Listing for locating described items
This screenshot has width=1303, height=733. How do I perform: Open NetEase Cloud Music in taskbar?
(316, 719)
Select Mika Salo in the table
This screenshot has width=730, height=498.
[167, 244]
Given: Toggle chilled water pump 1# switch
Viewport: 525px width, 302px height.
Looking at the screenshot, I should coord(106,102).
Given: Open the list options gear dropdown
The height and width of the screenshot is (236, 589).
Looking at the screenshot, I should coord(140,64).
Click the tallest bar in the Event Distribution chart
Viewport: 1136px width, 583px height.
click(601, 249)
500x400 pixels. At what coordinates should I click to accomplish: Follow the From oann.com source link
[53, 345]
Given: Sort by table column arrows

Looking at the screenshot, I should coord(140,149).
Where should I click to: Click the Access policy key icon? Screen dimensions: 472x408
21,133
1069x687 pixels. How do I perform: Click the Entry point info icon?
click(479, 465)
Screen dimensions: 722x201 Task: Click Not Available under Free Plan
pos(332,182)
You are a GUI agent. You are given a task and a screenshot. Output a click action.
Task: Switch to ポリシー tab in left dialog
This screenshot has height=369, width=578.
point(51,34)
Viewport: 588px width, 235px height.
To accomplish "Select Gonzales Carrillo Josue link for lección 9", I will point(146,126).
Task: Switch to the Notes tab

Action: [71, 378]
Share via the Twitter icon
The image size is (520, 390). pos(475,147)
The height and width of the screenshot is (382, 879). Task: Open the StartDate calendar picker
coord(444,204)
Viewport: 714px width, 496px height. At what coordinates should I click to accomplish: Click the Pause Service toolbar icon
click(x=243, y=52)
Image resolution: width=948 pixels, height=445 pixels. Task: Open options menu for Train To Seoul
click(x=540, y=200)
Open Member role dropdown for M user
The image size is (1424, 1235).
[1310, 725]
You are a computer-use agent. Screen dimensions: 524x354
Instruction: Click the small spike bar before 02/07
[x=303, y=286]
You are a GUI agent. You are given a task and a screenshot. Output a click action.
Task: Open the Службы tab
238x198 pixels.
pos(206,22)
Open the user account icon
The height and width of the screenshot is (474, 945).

The request
Transcribe the entire listing above line for line, keeping every character unchanged.

Task answer
This screenshot has width=1303, height=733. How do I perform: Open NetEase Cloud Music in taskbar?
(316, 719)
Select Mika Salo in the table
This screenshot has width=730, height=498.
[167, 244]
Given: Toggle chilled water pump 1# switch
Viewport: 525px width, 302px height.
Looking at the screenshot, I should coord(106,102).
Given: Open the list options gear dropdown
The height and width of the screenshot is (236, 589).
Looking at the screenshot, I should coord(140,64).
Click the tallest bar in the Event Distribution chart
Viewport: 1136px width, 583px height.
click(601, 249)
500x400 pixels. At what coordinates should I click to accomplish: Follow the From oann.com source link
[53, 345]
Given: Sort by table column arrows

Looking at the screenshot, I should coord(140,149).
Where should I click to: Click the Access policy key icon? Screen dimensions: 472x408
21,133
1069x687 pixels. How do I perform: Click the Entry point info icon?
click(479, 465)
Screen dimensions: 722x201 Task: Click Not Available under Free Plan
pos(332,182)
You are a GUI agent. You are given a task and a screenshot. Output a click action.
Task: Switch to ポリシー tab in left dialog
This screenshot has height=369, width=578.
point(51,34)
Viewport: 588px width, 235px height.
To accomplish "Select Gonzales Carrillo Josue link for lección 9", I will point(146,126).
Task: Switch to the Notes tab

Action: [71, 378]
Share via the Twitter icon
The image size is (520, 390). pos(475,147)
The height and width of the screenshot is (382, 879). Task: Open the StartDate calendar picker
coord(444,204)
Viewport: 714px width, 496px height. At what coordinates should I click to accomplish: Click the Pause Service toolbar icon
click(x=243, y=52)
Image resolution: width=948 pixels, height=445 pixels. Task: Open options menu for Train To Seoul
click(x=540, y=200)
Open Member role dropdown for M user
The image size is (1424, 1235).
[1310, 725]
You are a computer-use agent. Screen dimensions: 524x354
Instruction: Click the small spike bar before 02/07
[x=303, y=286]
You are a GUI agent. You are given a task and a screenshot. Output a click action.
Task: Open the Службы tab
238x198 pixels.
pos(206,22)
Open the user account icon
The height and width of the screenshot is (474, 945).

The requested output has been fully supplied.